In British English the word loo is a colloquial term for the toilet, so when my sister and her husband announced that they were moving to Looe—pronounced in the same way—they received a few sniggers and giggles.
My initial impression of their new home was not very flattering, but their photographs soon convinced me that the name did not in any way reflect the place, for ‘Looe’ derives from the Cornish word ‘Logh’, meaning deep water inlet, and Looe is a jaw-droppingly pretty fishing village located at the mouth of a gorgeous turquoise water inlet.
Looe was to be the final destination on my trip around Europe, and immediately following after my visit to Lake Bled in Slovenia, had an incredibly hard act to follow.
Located far from London, Cornwall is not on the itinerary of most of the visitors who flock to the UK every year. This is a huge shame, as the rugged Cornish coast easily rivals the most spectacular scenery that I saw along Croatia’s Adriatic coast – and many other places, besides.
It is true that England is not blessed with the sun-drenched summers enjoyed by the rest of Europe, but low clouds, mist and leaden skies only intensify Cornwall’s mystique. And if you’re lucky, you might be treated to a glimpse of tantalisingly clear turquoise waters, as stunning as anywhere in Greece, when the sun does show its face.
With archaeological evidence indicating that the village has been inhabited as far back as 1000 BC, Looe has had centuries to develop a reputation for pirates, smugglers and ghosts throughout the ages – tales that are easy to believe when thick sea mists swirl across the ancient grey stone cottages – and a visit to the tiny Guildhall Gaol Museum is the perfect place to indulge an active imagination.
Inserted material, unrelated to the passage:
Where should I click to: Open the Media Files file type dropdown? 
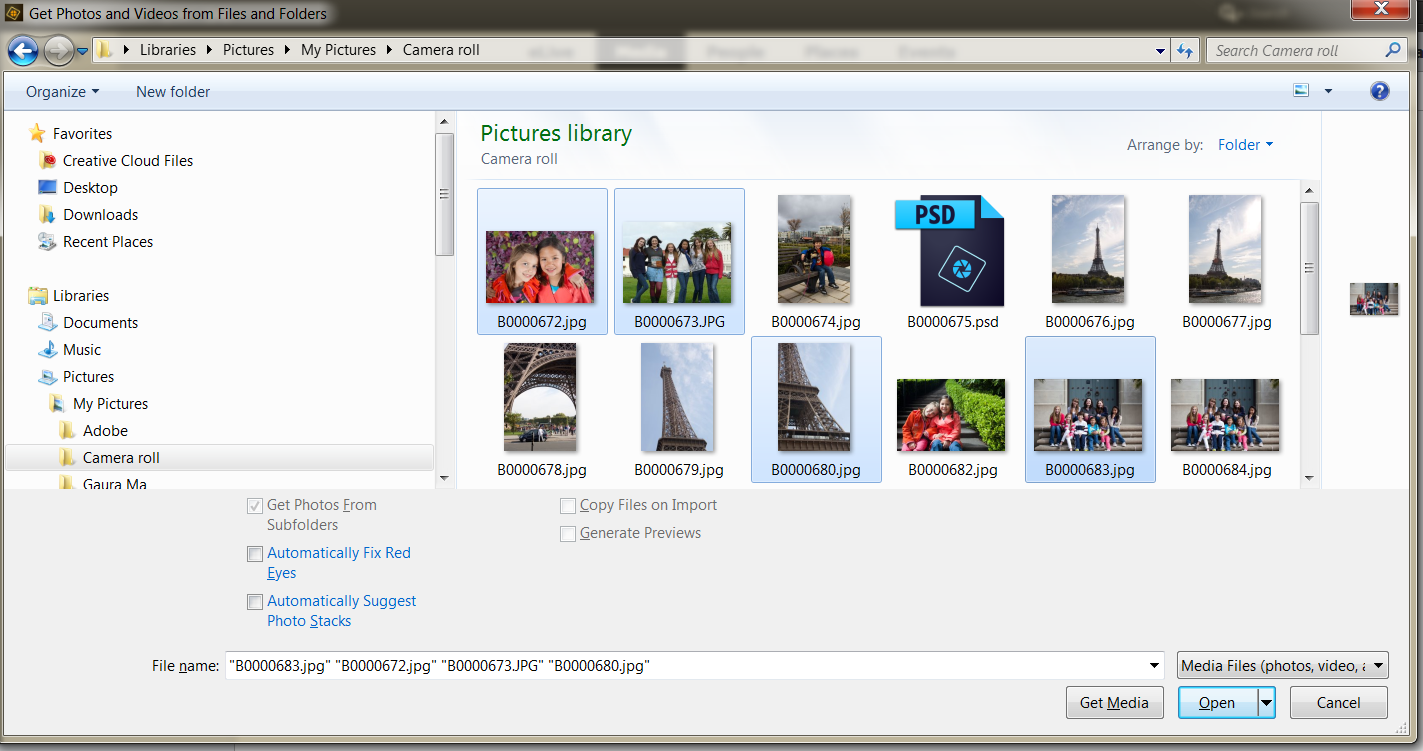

Visiting Looe is like stepping back in time to childhood holidays, long gone. Young children sit by the side of the water with buckets and a line for catching crabs—the air buzzing with their excited squeals when they make a catch. Boats bob on the white crests of waves racing from the sea into the harbour, shop windows display delicious looking cake and ice-cream selections, while greedy seagulls scream loudly overhead waiting to swoop in on an unsuspecting tourist.
I haven’t explored Looe anywhere near as much as I would like to, but shortly after my sister and her husband moved there, the rest of my family did also, so I get to go and visit this lovely seaside village every time I go back to the UK!
I can’t wait to indulge in salty chips doused in vinegar as I walk along the seafront on a cold and misty winter day, or to huddle in a tiny teahouse enjoying a traditional Cornish Cream Tea, and I’ve heard that the New Year festivities are worth a visit, so if you’re planning to visit the UK soon, maybe you should make the effort to visit Cornwall too?
Have you ever visited Cornwall when you’ve been in the UK?